Input: A 16-bit data block m = (m0;m1; · · · ;m15) and a
64-bit subkey ki such that
subkey ki = K(i)1∥K(i)2∥K(i)3∥K(i)4
Output: A 16-bit date block m′ = (m′0;m′1; · · · ;m′15)
1: for j = 1 to 4 do
2: m ← m ⊕ K(i)
j [key mixing step]
3: A = m0∥m1∥m2∥m3; B = m4∥m5∥m6∥m7
C = m8∥m9∥m10∥m11;D = m12∥m13∥m14∥m15
4: m ← S1(A)∥S2(B)∥S3(C)∥S4(D)
[substitution layer]
5: m ← m ⊕ (m ≪ 6) ⊕ (m ≪ 10)
[permutation layer]
6: end for
7: m ← m ⊕ K(i)1 ⊕ K(i)3
8: A = m0∥m1∥m2∥m3; B = m4∥m5∥m6∥m7
C = m8∥m9∥m10∥m11;D = m12∥m13∥m14∥m15
9: m ← S1(A)∥S2(B)∥S3(C)∥S4(D)
10: m′ ← m ⊕ K(i)2⊕ K(i)4
11: return m′ = (m′0;m′1; · · · ;m′15)
I completed coding for remaining algorithms.. I'm unable to find a way to implement steps-3 & 4.

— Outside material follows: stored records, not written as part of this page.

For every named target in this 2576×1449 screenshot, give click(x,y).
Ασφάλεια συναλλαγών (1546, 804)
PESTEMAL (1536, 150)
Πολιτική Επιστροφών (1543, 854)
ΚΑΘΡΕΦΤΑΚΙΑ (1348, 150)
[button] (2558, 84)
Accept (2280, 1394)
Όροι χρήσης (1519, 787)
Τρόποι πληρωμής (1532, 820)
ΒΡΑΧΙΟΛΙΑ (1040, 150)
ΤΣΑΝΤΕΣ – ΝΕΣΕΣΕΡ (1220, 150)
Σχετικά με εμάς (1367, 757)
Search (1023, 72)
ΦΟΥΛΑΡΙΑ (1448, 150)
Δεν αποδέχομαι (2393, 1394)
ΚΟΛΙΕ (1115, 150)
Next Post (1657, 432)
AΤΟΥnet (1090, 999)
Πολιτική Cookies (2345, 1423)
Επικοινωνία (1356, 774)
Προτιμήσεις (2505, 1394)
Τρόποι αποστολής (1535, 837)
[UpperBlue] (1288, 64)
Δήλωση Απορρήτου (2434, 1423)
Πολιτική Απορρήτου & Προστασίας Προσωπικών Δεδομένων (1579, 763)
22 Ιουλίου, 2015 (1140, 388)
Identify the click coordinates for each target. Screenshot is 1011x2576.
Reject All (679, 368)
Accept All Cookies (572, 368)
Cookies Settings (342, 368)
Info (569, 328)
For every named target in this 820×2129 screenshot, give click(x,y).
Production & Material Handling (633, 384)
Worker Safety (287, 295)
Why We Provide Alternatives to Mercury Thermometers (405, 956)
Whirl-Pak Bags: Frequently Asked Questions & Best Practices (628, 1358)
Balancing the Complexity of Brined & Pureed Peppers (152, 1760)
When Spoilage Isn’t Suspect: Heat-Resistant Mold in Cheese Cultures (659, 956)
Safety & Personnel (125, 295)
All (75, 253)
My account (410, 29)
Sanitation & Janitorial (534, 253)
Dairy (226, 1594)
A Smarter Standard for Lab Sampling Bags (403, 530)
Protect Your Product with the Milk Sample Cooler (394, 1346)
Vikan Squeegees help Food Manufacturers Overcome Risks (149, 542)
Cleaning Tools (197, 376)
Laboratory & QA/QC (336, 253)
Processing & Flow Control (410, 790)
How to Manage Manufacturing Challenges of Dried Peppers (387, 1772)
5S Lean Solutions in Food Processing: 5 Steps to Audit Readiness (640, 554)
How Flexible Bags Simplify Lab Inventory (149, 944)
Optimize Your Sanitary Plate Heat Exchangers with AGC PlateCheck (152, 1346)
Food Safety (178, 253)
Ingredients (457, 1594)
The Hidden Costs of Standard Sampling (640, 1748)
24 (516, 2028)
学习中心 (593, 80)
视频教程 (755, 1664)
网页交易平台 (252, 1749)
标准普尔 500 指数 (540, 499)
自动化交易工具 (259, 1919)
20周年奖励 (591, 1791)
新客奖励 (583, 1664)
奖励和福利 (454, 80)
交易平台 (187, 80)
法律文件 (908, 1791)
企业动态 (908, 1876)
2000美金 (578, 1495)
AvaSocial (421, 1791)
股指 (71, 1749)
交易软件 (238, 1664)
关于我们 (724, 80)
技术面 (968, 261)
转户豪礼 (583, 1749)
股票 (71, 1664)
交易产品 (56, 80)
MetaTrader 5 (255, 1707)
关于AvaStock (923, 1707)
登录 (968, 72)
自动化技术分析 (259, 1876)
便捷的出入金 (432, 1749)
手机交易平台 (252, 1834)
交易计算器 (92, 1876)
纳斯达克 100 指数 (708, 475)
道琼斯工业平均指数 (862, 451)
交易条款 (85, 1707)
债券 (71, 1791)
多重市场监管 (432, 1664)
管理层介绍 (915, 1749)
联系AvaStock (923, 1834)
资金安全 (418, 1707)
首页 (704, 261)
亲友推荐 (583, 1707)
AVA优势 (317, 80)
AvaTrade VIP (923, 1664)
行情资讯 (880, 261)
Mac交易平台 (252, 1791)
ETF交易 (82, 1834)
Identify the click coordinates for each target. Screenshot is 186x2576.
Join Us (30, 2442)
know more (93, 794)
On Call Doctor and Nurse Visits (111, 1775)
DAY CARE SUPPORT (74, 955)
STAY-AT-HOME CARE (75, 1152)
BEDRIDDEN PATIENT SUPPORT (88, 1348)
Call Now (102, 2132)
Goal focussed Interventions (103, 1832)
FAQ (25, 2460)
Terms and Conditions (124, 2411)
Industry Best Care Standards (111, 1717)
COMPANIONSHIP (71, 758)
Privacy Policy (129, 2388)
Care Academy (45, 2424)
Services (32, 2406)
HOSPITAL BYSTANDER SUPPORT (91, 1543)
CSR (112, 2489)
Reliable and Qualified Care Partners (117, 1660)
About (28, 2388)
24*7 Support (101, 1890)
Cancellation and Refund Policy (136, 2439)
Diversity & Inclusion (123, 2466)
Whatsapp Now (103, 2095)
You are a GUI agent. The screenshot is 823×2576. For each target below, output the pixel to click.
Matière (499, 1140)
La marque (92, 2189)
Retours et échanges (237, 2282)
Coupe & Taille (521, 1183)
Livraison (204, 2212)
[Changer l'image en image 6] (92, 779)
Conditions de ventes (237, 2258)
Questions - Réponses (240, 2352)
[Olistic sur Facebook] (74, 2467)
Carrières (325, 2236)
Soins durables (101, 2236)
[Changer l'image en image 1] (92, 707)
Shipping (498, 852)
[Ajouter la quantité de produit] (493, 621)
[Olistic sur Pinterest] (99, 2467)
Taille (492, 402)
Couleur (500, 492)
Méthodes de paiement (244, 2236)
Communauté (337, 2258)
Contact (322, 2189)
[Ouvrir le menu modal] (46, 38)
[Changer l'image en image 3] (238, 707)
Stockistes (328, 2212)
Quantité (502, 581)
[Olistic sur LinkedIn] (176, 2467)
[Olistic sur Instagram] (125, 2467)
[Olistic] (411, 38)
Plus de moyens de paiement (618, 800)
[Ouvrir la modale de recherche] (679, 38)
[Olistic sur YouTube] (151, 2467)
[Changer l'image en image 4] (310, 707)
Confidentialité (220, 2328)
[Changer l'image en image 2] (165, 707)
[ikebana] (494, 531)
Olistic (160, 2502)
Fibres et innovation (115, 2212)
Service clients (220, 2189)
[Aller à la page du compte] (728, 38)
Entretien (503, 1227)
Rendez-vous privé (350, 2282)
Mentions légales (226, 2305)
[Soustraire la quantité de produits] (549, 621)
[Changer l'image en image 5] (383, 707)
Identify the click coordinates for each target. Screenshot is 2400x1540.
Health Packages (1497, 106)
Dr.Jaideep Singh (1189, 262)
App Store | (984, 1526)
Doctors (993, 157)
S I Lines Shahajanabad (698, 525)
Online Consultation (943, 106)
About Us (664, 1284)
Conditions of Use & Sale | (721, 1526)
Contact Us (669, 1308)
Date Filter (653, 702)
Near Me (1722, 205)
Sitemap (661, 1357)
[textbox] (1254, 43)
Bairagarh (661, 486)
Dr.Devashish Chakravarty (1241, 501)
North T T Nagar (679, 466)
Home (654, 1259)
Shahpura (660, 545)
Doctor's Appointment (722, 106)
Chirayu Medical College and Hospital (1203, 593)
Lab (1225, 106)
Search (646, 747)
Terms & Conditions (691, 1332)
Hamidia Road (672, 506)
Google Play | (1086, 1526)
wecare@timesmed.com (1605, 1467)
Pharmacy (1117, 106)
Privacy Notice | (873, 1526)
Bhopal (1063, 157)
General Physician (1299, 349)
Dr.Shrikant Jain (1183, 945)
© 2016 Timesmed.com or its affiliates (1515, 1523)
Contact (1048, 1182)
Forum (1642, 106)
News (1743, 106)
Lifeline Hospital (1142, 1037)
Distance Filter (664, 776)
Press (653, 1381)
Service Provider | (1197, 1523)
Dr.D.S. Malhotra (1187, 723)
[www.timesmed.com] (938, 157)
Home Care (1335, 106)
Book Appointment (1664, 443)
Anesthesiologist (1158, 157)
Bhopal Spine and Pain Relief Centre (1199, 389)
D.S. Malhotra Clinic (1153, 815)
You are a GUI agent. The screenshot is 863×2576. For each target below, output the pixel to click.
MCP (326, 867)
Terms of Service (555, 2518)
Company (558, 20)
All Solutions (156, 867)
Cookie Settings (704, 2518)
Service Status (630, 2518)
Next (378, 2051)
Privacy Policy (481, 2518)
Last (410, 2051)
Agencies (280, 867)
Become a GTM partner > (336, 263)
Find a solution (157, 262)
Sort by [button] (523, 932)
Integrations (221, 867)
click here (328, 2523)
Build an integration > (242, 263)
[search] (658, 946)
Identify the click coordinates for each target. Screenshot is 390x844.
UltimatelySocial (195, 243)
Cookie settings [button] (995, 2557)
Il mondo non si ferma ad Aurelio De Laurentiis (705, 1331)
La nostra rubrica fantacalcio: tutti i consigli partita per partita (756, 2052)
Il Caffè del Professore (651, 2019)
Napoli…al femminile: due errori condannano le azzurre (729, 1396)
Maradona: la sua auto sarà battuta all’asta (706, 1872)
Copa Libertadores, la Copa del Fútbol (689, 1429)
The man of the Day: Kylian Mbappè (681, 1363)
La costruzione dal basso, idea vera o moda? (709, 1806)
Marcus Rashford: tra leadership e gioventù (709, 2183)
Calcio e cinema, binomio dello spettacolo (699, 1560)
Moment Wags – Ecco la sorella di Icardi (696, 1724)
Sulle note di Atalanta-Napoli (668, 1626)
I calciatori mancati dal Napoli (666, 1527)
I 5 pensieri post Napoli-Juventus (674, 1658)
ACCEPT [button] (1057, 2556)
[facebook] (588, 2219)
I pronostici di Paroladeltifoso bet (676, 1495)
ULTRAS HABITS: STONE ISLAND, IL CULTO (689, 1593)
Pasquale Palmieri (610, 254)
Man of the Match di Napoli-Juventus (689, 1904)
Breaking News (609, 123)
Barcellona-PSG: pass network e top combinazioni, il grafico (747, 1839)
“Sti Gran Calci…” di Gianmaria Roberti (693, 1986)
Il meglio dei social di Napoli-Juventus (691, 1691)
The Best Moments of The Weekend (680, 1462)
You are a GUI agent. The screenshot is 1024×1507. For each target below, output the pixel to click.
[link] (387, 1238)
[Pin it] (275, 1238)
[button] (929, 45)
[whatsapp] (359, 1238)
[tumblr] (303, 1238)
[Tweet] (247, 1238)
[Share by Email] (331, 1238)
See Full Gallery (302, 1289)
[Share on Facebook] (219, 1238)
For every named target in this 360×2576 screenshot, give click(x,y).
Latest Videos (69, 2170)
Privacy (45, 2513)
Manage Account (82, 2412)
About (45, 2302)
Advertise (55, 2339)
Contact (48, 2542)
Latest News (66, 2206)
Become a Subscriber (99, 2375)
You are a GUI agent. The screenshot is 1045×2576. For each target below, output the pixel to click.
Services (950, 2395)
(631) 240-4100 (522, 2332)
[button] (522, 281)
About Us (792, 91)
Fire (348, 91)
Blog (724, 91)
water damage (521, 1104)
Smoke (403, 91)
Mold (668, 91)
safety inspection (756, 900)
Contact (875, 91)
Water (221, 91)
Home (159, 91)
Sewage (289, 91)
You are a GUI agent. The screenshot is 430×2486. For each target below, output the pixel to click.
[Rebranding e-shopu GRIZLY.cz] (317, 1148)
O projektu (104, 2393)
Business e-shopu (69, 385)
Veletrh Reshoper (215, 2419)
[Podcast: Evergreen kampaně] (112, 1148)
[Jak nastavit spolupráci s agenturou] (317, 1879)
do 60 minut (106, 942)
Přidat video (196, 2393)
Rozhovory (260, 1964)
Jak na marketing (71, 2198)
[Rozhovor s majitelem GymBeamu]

I thought that looked familiar. That exact same thing was asked (by you?) in another thread some time ago... Anyways, as stated in that other post ... that operation has an inverse. Should not be too difficult to figure out for the modern googling hardware designer on the go.